Dataset records:
>> Begin

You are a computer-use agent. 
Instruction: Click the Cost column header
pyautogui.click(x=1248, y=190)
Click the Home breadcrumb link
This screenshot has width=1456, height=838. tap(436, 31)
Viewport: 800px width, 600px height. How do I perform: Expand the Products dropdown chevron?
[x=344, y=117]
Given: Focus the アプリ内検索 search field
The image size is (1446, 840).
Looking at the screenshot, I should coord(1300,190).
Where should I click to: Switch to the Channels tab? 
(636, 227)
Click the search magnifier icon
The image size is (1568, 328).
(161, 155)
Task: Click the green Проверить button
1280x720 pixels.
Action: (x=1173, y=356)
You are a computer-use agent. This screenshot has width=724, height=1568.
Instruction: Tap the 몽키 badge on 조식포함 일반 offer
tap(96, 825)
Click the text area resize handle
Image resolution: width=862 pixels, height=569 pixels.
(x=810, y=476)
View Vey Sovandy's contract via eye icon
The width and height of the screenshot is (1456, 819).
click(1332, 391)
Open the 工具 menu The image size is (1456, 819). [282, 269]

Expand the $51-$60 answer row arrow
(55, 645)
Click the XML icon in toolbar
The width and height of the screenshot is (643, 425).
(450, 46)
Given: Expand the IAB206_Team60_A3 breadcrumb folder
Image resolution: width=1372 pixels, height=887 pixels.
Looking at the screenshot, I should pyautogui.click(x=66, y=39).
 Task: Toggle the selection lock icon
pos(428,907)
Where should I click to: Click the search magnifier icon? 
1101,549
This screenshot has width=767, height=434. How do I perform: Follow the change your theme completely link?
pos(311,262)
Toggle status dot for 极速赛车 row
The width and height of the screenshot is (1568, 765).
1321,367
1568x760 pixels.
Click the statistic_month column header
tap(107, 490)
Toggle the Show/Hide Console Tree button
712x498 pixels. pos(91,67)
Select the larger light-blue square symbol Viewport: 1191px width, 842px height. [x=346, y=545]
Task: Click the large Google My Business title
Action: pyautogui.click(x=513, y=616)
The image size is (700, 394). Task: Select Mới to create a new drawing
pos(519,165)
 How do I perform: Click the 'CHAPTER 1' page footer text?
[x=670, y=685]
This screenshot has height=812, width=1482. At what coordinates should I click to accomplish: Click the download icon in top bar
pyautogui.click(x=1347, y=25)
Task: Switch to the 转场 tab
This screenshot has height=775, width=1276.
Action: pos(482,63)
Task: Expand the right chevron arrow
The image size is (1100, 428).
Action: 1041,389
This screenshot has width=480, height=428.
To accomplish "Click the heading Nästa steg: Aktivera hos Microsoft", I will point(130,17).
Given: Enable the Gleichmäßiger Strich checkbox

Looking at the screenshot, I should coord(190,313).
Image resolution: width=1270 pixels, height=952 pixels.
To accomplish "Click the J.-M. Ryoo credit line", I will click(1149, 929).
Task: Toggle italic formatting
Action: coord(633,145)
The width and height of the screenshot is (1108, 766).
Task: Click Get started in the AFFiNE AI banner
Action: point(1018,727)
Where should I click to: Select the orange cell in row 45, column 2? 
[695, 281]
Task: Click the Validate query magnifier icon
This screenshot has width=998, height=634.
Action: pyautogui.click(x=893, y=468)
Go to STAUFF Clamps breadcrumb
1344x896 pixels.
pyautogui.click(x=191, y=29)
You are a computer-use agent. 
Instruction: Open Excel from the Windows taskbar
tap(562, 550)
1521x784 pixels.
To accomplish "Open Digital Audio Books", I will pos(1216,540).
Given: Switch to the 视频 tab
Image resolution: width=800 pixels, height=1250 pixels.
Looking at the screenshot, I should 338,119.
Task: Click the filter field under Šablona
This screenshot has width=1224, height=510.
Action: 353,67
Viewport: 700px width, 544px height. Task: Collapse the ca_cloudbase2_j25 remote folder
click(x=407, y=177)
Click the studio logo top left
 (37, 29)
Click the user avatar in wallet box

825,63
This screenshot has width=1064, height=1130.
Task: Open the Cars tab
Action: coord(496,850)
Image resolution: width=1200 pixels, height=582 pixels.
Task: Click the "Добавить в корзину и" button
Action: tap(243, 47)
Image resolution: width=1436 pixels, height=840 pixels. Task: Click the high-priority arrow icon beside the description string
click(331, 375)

>> End

WORK TO BE COMPLETED
Copy the lines starting at the beginning of the data and ending at the line that contains "This screenshot has width=1456, height=838.".

ANSWER TO THIS EXERCISE
You are a computer-use agent. 
Instruction: Click the Cost column header
pyautogui.click(x=1248, y=190)
Click the Home breadcrumb link
This screenshot has width=1456, height=838. tap(436, 31)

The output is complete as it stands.